Jakarta (ANTARA) - Badan Riset dan Inovasi Nasional (BRIN) menyatakan AB Lapian merupakan tokoh penting dalam pengembangan pengetahuan dan pemberdayaan komunitas maritim melalui dedikasinya empat dekade menjadi peneliti.

"Kita sudah sewajarnya sebagai penerus Lapian memberikan apresiasi, memberikan komitmen, untuk terus mengembangkan apa yang telah beliau semai selama karir akademis," kata Kepala BRIN Laksana Tri Handoko dalam sebuah acara bertajuk AB Lapian Memorial Lecture yang dipantau di Jakarta, Jumat.

Pada 23 September 2022, bertepatan dengan Hari Maritim Nasional, BRIN memperingati jasa dan mengenang AB Lapian sebagai nakhoda kajian maritim nasional. Julukan itu tidak hanya dalam lingkup Indonesia, tetapi juga kawasan Asia Tenggara.

Baca juga: Presiden Jokowi ingin pulihkan Indonesia sebagai bangsa maritim

Sebutan itu bukan sekedar gelar, karena Lapian telah membangun fondasi kajian maritim. Hasil karya Lapian tidak hanya karya ilmiah yang ia buat bersama murid-muridnya, tetapi juga berkontribusi pada kebijakan, advokasi, dan aksi-aksi di bidang kemaritiman Indonesia.

"Lapian memiliki perhatian yang sangat dalam terhadap sejarah maritim di Indonesia dan ini tampak pada karya utama beliau sepanjang karirnya," kata Handoko.

Beberapa karya besar yang sejalan dengan karir Lapian, di antaranya skripsi mengenai jalan perdagangan maritim ke Maluku awal abad ke-16, disertasi mengenai bajak laut raja laut, sejarah kawasan laut Sulawesi abad ke-19, serta naskah orasinya saat menjadi guru besar dengan judul Sejarah Nusantara Sejarah Bahari.

Selain melengkapi isu maritim pada kajian sejarah yang sebelumnya bernuansa darat, perspektif yang Lapian kembangkan pada disertasi dan banyak tulisannya juga berkontribusi pada perhatian terhadap orang-orang yang seringkali dianggap marginal, baik pada realitas masa lalu maupun dalam kajian sejarah.

"Dua hal inilah yang benar-benar menjadi kompas dari kajian maritim yang dikembangkan di bawah nakhoda beliau," terang Handoko.

Karir Lapian sebagai nakhoda maritim dikembangkan dalam dua ranah kelembagaan, baik perguruan tinggi maupun lembaga penelitian, karena Lapian menjadi dosen di beberapa perguruan tinggi pada saat itu.

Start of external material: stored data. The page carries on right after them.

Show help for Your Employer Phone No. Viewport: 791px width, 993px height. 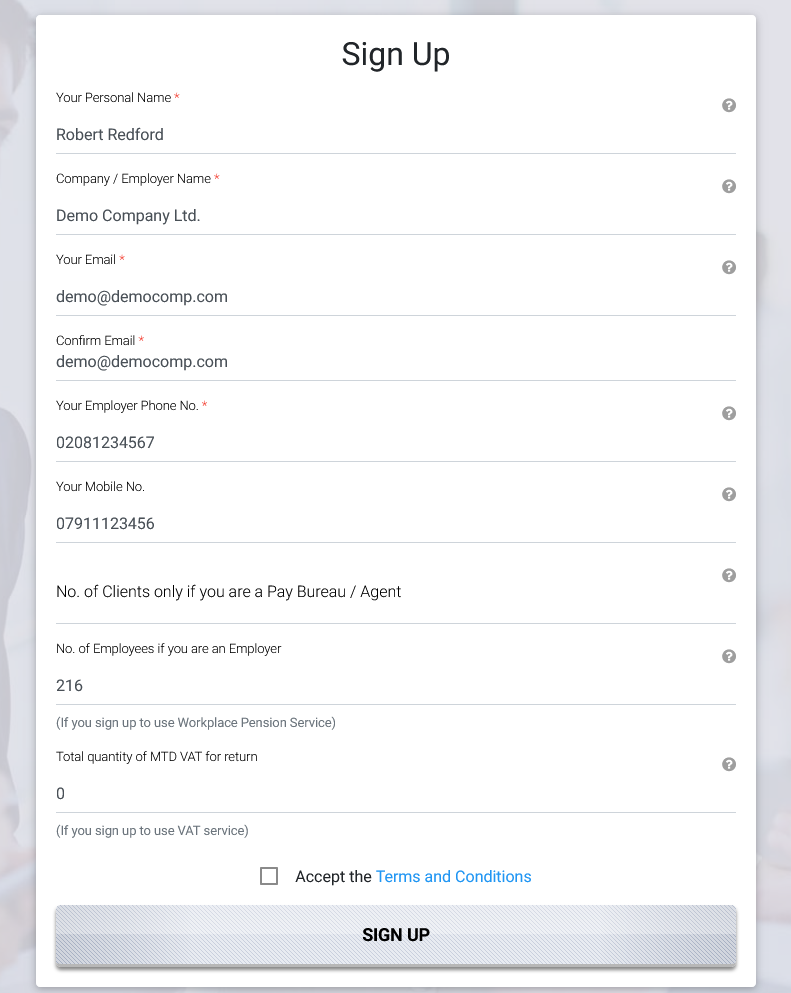[729, 413]
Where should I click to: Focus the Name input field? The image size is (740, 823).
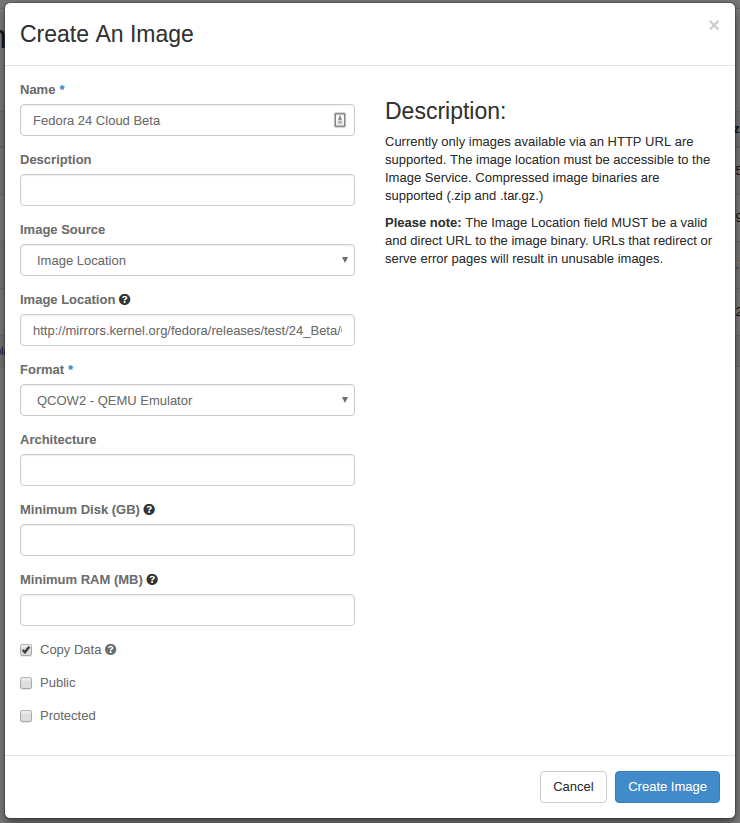175,120
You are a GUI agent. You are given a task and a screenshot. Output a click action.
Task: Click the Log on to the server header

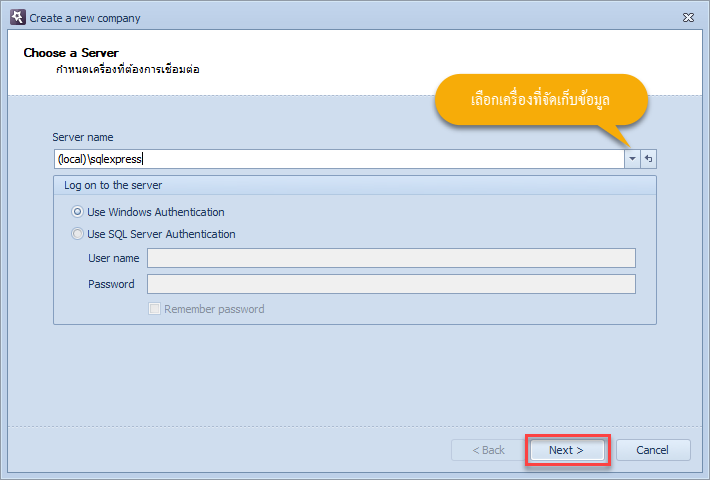tap(113, 185)
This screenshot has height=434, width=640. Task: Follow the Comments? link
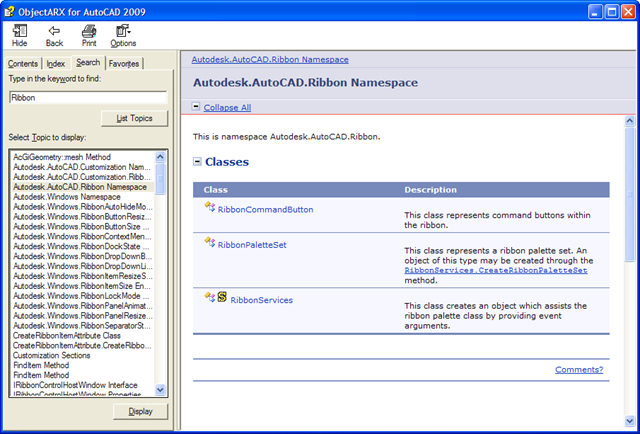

Ia tidak hanya mengajar sejarah maritim, tetapi sudah mencetak banyak sarjana dengan kajian maritim dari berbagai level baik S1, S2, maupun S3.

Handoko mengungkapkan bahwa Lapian juga seorang peneliti di Pusat Penelitian Masyarakat dan Budaya LIPI pada periode 1957-1994.

Pada Pusat Penelitian Masyarakat dan Budaya LIPI pada 1990-an, Lapian mendirikan Kelompok Studi Masyarakat Maritim yang sekarang menjadi Kelompok Kajian Masyarakat Maritim di Pusat Riset Masyarakat dan Budaya BRIN.

Baca juga: Luhut: Indonesia negara maritim jika mampu kuasai lautan

Baca juga: Hari Maritim Nasional, Luhut optimis RI pusat peradaban maritim dunia


Lapian juga menjadi Kepala Pusat Penelitian Masyarakat dan Budaya LIPI yang pertama. Selain mengembangkan kajian sejarah di LIPI dan perguruan tinggi, ia juga memimpin riset yang bersifat multi-disiplin pada kelompok studi masyarakat maritim yang melibatkan peneliti-peneliti dari sosiologi, antropologi, dan ilmu lingkungan.

Dengan demikian, kajiannya juga melebar pada isu-isu yang lebih luas, seperti hak ulayat laut, pengelolaan pesisir berbasis komunitas, serta tradisi dan lain sebagainya.

"Melalui kelompok studi masyarakat maritim, kita bisa melihat bahwa perhatian beliau tidak hanya untuk mengkaji, tetapi juga membantu secara riil komunitas maritim, seperti orang Bajo, masyarakat pesisir, dan para nelayan. Kontribusi beliau mendapatkan sambutan dan apresiasi dari banyak pihak. Pemikirannya banyak diikuti dan dikembangkan, tidak hanya oleh murid-muridnya, tetapi mereka yang bekerja terkait isu maritim di Tanah Air," imbuhnya.